A separate enforcement action against East Kentucky Power Cooperative specifically addressed only Acid Rain compliance, at a cost of more than $11.4 million in penalties, plus the cost of surrendered allowances.
The requirement to retrofit control devices comes with an emission rate to be met.
For NOX, installation of selective catalytic reduction (SCR) to a level of 0.01 lb/mmBtu is the most common requirement (imposed in the actions involving Mirant, AEP, Alabama Power and Ohio Edison, among others). System-wide requirements can also be mandated (for example, 0.15 lb/mmBtu across Santee Cooper and Mirant). Some retrofits require low NOX burners (Nevada Power, Mirant) or over-fire air (Minnkota Power).
For SO2, installation of flue gas desulfurization (FGD) to a level of 95 percent and/or 0.1 lb/mmBtu is the most common requirement. In some cases, wet FGD is specified (Minnkota Power). In others, the choice of FGD is left open (as at East Kentucky Power Cooperative, which has yet to make its decision). However, given a requirement to meet a 95 percent reduction, the choice of FGD is largely determined to be wet instead of dry. System-wide requirements are also given in some cases (again, Santee Cooper).
Requirements to control particulate (PM10) are usually installation of a new electrostatic precipitator (ESP) or baghouses with a front-half (filterable) particulate rate of 0.03 lb/mmBtu and the installation of a PM continuous emissions monitor system (CEMS), as is the case for AEP and SIGECO. This requirement matches the New Source Performance Standard.
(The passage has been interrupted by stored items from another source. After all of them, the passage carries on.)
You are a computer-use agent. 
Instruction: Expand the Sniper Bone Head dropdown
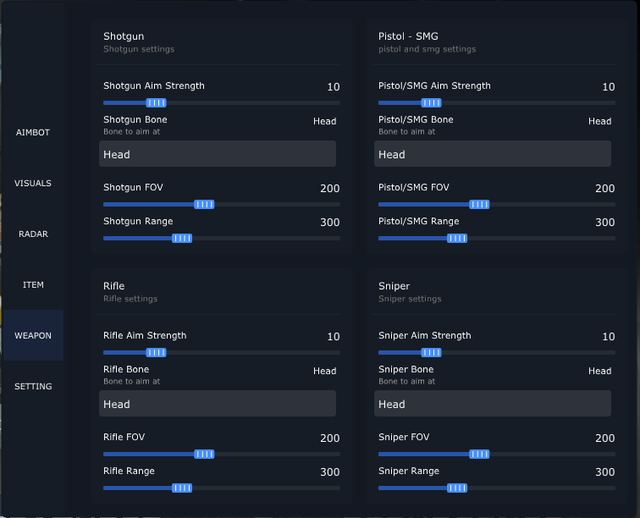(492, 404)
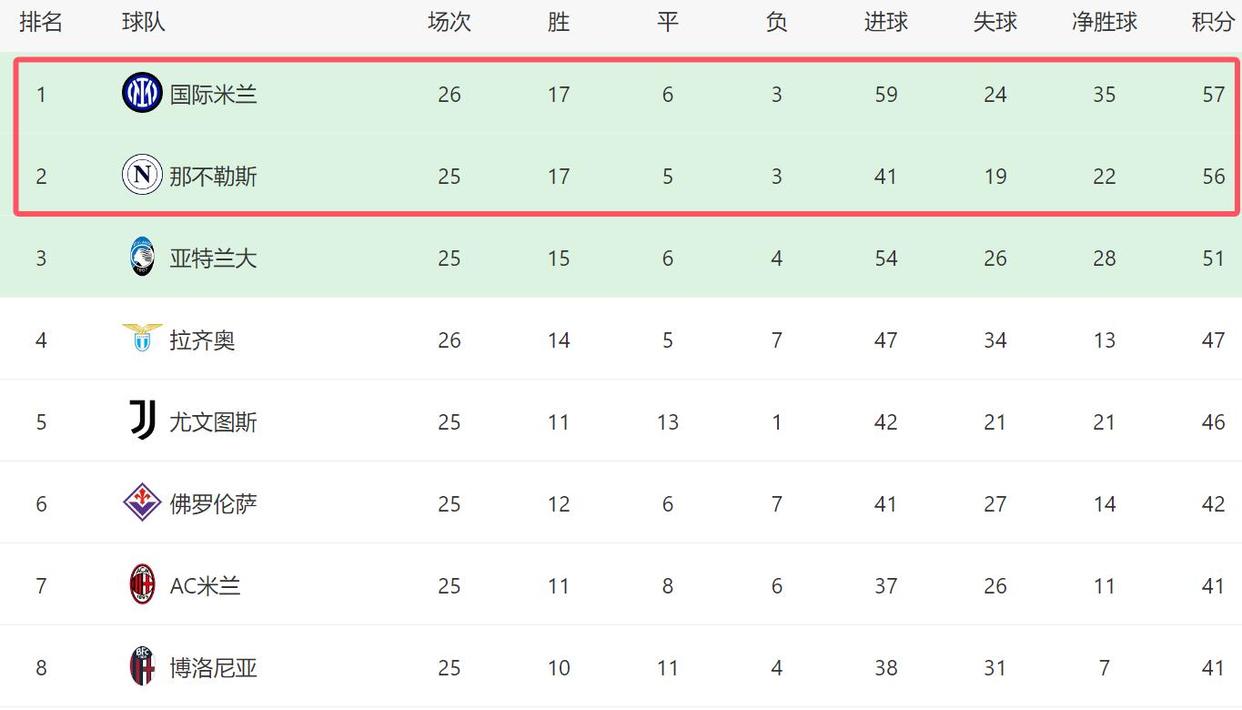The width and height of the screenshot is (1242, 710).
Task: Select the 尤文图斯 team name
Action: (213, 422)
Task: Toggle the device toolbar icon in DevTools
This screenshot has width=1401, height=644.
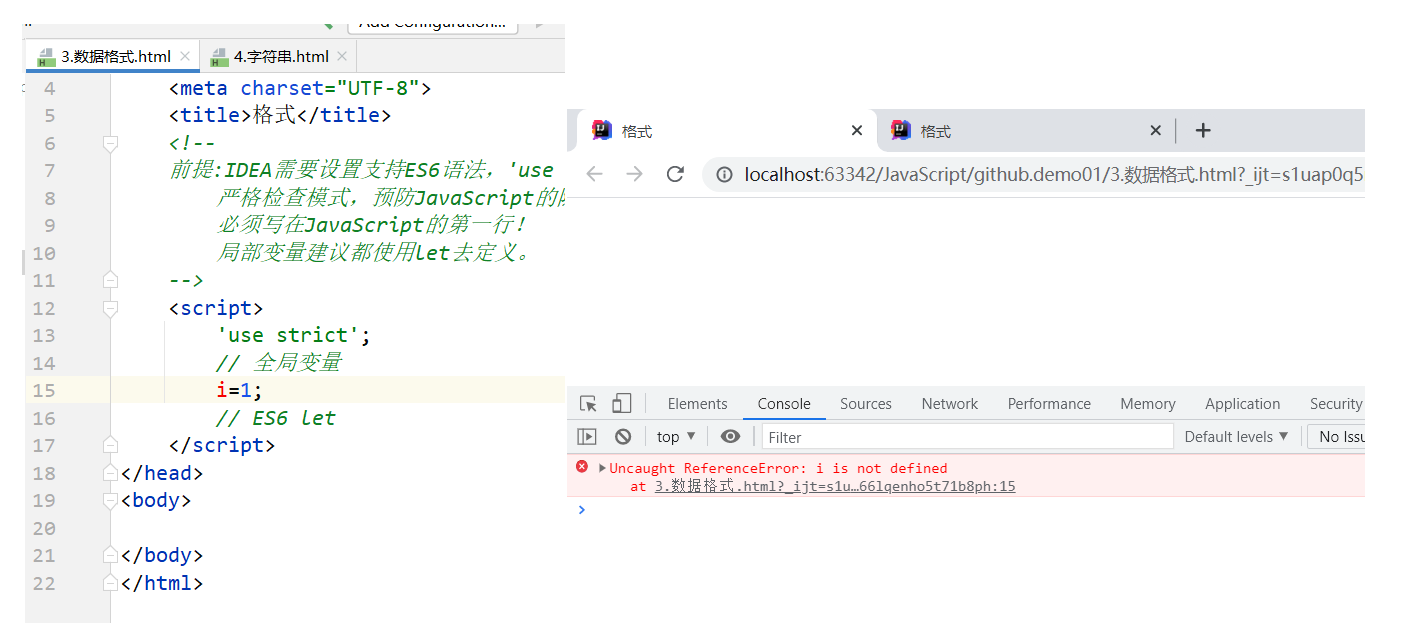Action: 621,404
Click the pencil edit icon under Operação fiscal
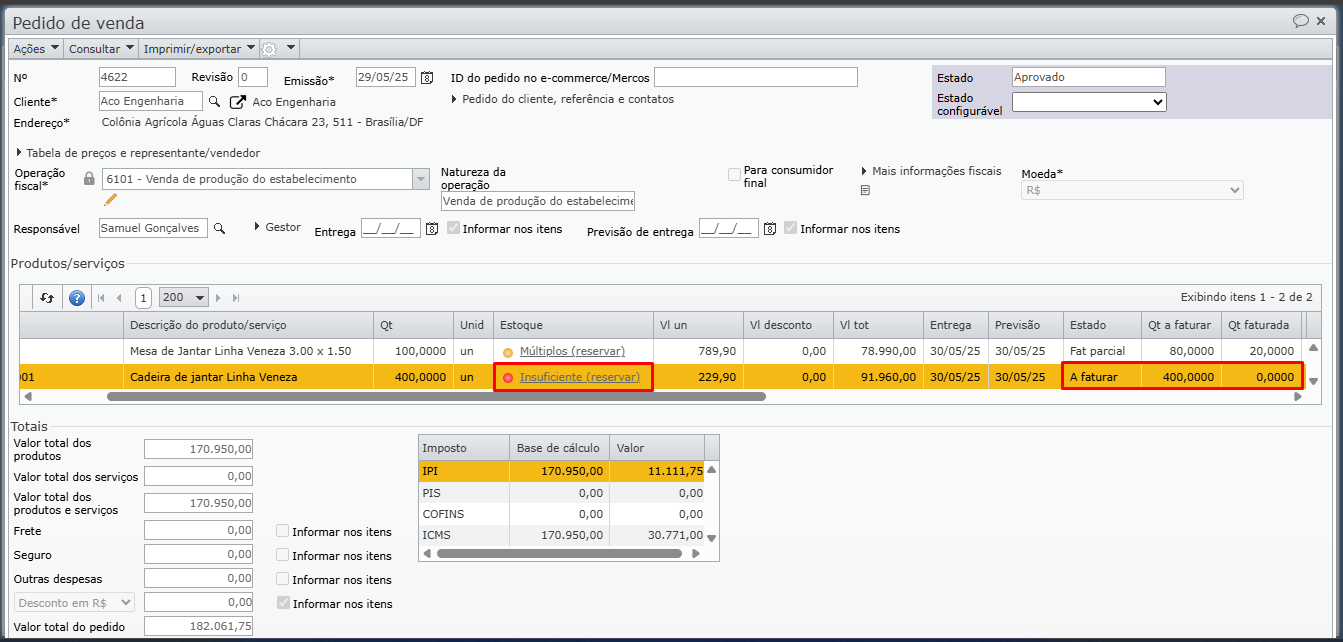The height and width of the screenshot is (642, 1343). click(x=110, y=199)
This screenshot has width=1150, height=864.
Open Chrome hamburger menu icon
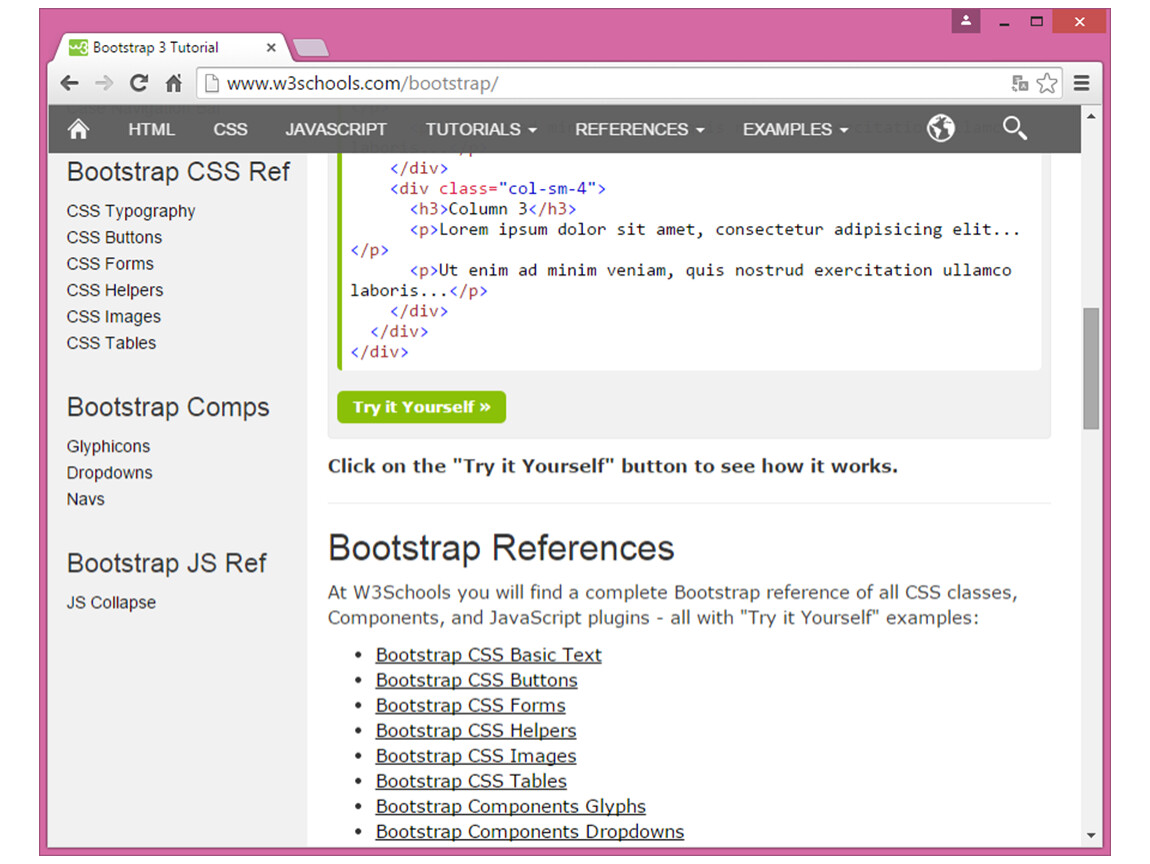[x=1081, y=83]
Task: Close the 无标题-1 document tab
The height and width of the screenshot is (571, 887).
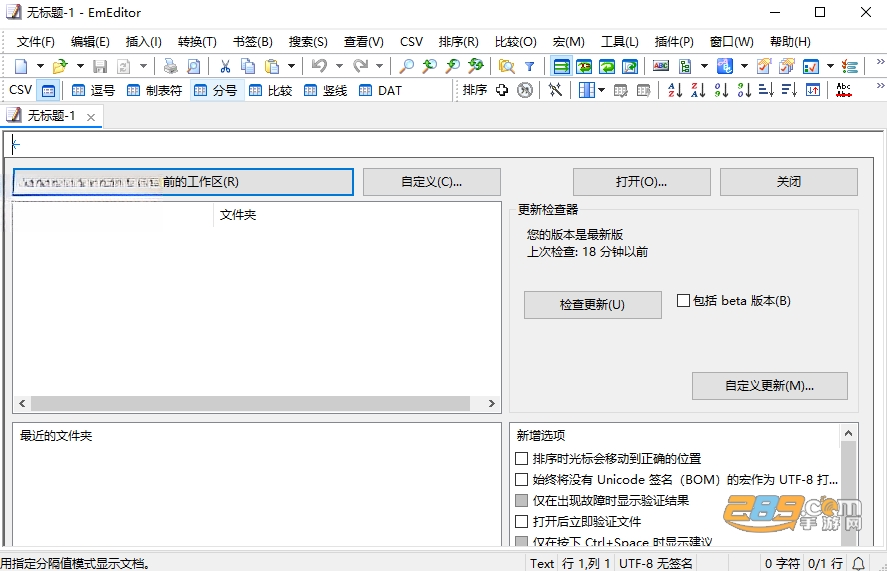Action: [x=91, y=117]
The limitation might range down to 0.015 lb/mmBtu if testing shows that a lower rate is achievable (as was required for Alabama Power) or if a dry FGD is required for SO2 in lieu of a wet FGD (Minnkota Power). The agreements do not address back-half (condensable) particulate since it is not controllable.
From reviewing the penalties in Table 1 (see page 8) and other cases, a trend in the severity of the penalties appears and is shown in Table 2. Facilities considered “major” for federal programs such as Title V or PSD are liable for larger penalties. Likewise, facilities that have actual emissions over their limits are subject to larger fines as opposed to facilities whose compliance issues deal more with paperwork and records. However, Table 1 shows that the true price tag for these consent decrees is not in the civil penalty but in the cost of emission control device retrofits.
The uncontrolled, grandfathered coal-fired boiler is going the way of the dinosaur. Few units have not been hit by recent legislative efforts, such as best available retrofit technology (BART) for protection of visibility or CAIR for protection of the PM2.5 National Ambient Air Quality Standard and have escaped this NSR enforcement initiative. Any such unit can be considered an EPA target at risk for a future enforcement or regulatory action.
- See October 2007 column.
- Alcoa does not sell electricity to the distribution grid and is therefore not subject to Acid Rain or CAIR.
- All consent decrees referenced can be found at http://cfpub.epa.gov/compliance/cases/.
- The costs shown for controls are EPA estimates as described in the fact sheets and press releases for each consent decree.
- Nevada Power’s consent decree is the only one discussed here that covers natural gas-fired turbines instead of coal-fired boilers.
- $4.9 million in purchased and retired SO2 allowances.